The Sossin lab works on the molecular changes that occur when a memory is formed, what we term the molecular memory trace. How memories are formed is one of the great, unsolved mysteries in science and we take a reductionist approach, studying memory formation in a very simple animal, the mollusk Aplysia. The major advantage of Aplysia is that the synaptic connections that are changed during memory formation have been identified and these changes can be recapitulated in cultured neurons under controlled conditions. Using this preparation we can not only identify specific molecules involved in learning, but by using modern imaging techniques, we can also watch the changes as memories are formed.
A molecular memory trace is a specific biochemical mechanism underlying a change in synaptic connectivity that underlies a memory. For example, one trace may be due to an increase in the level of a critical protein at the synapse, and another may be due to triggering changes in the shape of the synapse through modification of a protein by phosphorylation. Even in this simple system of the Aplysia, we have found that distinct memory traces retain memories in different time frames. Remarkably, some of these molecular changes are independent of each other, for example, traces that retain memory for long periods of time can be formed in the absence of traces that are important for shorter duration memories. Thus, through the appropriate molecular activity, long-term memories can be made in the absence of short-term memories. Another question that we can ask is how different memory traces are formed from distinct experiences.

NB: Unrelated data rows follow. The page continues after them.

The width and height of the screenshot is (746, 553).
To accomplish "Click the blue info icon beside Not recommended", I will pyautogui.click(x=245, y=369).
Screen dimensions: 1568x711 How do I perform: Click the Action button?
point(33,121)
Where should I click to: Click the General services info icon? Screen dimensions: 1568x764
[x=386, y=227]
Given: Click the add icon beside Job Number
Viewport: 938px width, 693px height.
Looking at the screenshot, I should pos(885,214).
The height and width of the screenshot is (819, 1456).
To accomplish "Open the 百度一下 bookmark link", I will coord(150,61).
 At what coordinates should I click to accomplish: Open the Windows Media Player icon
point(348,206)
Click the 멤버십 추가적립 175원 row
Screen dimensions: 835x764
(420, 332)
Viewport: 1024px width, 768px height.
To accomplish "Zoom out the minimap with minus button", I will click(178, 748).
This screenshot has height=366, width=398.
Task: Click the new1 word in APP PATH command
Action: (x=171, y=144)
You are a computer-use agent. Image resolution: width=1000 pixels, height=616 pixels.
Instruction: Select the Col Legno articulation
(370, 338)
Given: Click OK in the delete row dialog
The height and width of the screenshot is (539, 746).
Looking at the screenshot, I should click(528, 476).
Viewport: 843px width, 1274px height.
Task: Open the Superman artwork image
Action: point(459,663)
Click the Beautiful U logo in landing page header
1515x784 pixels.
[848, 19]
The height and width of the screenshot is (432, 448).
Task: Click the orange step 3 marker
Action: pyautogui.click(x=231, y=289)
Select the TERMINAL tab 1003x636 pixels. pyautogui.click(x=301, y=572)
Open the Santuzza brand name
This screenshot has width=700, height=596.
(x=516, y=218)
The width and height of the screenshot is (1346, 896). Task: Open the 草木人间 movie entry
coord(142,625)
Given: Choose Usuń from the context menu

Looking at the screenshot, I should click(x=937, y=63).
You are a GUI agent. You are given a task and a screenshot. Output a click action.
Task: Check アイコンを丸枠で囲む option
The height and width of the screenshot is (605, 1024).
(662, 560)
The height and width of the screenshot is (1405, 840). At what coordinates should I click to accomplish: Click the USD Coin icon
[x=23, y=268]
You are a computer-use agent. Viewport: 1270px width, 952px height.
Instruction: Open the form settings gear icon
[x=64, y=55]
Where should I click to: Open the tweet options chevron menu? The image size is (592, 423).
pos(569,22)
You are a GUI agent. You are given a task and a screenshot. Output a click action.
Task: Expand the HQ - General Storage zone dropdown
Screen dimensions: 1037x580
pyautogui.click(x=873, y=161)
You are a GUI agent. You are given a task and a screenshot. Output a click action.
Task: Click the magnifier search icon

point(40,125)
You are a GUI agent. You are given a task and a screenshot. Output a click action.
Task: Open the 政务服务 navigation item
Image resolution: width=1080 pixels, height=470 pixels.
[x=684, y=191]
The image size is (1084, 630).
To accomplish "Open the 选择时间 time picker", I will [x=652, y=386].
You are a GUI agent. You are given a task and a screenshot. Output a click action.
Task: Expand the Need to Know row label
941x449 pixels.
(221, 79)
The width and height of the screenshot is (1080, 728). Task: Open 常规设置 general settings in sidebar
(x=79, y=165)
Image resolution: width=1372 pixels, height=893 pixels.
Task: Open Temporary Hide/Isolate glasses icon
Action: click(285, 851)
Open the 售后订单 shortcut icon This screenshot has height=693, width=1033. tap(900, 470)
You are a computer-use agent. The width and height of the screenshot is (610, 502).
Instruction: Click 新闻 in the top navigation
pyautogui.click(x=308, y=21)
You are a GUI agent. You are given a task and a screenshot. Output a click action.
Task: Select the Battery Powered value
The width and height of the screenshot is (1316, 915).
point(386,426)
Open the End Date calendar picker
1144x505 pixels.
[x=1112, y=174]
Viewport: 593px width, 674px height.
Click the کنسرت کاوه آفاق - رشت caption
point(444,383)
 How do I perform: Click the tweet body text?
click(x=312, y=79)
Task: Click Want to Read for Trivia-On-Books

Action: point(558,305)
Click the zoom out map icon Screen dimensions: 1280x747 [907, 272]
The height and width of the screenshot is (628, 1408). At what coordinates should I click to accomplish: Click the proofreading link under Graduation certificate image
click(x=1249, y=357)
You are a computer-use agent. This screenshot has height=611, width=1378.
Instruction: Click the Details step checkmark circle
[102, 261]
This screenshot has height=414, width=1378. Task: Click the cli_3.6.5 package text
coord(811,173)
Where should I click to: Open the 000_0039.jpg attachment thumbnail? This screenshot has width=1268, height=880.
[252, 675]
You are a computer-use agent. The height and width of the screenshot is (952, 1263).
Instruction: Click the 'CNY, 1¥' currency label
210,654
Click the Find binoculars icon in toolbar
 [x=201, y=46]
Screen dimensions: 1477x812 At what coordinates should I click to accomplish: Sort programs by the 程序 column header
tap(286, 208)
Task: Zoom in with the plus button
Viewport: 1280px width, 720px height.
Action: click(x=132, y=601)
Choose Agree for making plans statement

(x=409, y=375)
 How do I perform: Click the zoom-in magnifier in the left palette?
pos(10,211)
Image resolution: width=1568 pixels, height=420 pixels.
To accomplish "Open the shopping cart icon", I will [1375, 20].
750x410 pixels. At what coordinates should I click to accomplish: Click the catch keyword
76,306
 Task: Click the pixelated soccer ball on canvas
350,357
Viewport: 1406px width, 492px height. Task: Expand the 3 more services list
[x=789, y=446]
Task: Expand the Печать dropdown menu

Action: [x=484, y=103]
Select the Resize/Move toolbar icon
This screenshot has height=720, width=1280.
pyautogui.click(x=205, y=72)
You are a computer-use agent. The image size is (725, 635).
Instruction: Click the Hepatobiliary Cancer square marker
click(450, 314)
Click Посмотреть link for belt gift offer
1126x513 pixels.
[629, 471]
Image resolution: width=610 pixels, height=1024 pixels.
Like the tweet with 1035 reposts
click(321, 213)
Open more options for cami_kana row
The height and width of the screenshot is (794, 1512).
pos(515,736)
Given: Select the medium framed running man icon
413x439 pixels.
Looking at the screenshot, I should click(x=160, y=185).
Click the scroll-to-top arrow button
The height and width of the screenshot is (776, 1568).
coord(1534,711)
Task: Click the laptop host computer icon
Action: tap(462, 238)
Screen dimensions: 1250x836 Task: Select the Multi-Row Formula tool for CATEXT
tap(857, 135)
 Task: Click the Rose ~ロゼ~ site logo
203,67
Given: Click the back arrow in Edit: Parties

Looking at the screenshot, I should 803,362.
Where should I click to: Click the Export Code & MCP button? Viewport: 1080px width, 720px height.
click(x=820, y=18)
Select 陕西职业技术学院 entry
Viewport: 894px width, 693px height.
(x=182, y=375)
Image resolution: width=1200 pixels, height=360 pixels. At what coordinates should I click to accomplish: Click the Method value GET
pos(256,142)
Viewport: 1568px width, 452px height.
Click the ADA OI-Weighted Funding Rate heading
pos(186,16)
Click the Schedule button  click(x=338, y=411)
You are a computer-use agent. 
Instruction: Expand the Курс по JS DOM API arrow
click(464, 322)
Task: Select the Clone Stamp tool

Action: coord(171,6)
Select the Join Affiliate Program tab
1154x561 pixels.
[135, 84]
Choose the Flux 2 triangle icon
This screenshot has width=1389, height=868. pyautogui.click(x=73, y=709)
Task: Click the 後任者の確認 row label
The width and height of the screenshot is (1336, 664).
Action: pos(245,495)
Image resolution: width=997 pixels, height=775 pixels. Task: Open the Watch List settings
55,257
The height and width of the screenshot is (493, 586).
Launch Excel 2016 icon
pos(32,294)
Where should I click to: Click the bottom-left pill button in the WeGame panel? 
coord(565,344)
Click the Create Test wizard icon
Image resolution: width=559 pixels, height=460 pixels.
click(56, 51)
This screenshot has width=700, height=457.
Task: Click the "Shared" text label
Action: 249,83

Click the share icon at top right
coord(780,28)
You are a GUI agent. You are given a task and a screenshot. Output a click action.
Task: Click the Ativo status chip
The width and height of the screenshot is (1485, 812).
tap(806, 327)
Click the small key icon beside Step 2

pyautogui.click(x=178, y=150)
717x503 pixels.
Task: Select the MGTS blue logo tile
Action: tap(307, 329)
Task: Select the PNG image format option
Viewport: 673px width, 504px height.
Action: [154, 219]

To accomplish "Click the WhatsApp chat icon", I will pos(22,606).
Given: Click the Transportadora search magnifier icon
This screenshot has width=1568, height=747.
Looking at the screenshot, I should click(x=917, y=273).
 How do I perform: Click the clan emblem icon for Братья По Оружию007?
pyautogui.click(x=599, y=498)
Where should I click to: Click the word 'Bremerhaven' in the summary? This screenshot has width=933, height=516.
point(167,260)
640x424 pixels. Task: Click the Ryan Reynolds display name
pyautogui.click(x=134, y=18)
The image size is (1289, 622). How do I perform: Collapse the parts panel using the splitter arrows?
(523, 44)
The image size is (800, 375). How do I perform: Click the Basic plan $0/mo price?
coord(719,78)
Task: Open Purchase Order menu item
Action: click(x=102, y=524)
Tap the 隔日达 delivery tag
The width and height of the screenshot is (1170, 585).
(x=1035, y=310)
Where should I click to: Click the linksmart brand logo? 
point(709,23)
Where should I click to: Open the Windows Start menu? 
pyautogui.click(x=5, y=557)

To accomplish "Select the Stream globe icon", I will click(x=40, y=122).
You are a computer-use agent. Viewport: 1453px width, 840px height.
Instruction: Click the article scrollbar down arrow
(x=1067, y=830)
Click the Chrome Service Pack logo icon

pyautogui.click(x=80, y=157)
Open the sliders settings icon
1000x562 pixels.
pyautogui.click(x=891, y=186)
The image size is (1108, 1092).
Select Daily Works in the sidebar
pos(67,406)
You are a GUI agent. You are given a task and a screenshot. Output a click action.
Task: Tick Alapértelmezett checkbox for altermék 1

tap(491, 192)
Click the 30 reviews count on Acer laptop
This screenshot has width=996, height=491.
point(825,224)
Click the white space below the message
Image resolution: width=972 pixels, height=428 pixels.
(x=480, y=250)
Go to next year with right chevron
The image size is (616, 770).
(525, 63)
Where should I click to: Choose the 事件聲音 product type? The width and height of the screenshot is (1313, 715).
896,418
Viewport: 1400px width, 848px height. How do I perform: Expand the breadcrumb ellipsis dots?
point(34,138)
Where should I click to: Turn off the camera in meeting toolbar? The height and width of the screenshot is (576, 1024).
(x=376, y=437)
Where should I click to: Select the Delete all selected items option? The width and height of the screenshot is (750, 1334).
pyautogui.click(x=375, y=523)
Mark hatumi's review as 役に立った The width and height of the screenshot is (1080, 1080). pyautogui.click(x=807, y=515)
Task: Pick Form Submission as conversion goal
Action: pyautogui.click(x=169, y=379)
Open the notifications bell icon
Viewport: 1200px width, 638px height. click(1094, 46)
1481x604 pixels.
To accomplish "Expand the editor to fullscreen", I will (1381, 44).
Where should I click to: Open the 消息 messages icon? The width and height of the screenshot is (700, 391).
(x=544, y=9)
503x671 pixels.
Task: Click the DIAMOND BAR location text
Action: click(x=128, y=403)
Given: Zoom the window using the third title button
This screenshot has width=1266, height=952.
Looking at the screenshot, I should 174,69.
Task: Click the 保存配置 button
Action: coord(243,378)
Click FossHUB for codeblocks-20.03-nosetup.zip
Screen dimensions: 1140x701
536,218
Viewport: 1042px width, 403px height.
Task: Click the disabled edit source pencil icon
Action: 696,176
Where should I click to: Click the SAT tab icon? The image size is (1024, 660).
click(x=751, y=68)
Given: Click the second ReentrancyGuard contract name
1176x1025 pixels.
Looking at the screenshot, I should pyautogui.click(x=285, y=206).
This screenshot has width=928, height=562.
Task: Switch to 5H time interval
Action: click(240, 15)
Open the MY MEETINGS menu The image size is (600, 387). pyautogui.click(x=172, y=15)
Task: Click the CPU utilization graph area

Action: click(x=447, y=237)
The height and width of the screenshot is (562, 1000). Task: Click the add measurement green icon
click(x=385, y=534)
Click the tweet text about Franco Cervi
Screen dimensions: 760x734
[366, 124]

By comparing our Aplysia model with vertebrate brains we are also learning about the evolution of memory formation. Recently we have characterized a particular molecular trace, where we have found that an ancient mechanism used in Aplysia to generate a form of memory that lasts a few hours has been modified in vertebrates to generate a memory that lasts for days.
We have become interested in how the ability to make memories changes during aging, and have found a remarkable loss of the ability to make some kinds of memory traces, but not others as the animal ages. This is not due to a ‘run down’ of the system, but to a specific switch in a signaling pathway. By identifying this pathway, we will be able to understand how these switches are induced during the life of the animal. We now think that the loss of this memory trace occurs because the needs for memory change; for example, when an Aplysia grows in size, it does not have to worry about being eaten but about whether it can reproduce. We may find that as some switches and signals change, other molecular traces, perhaps those important for breeding, may increase.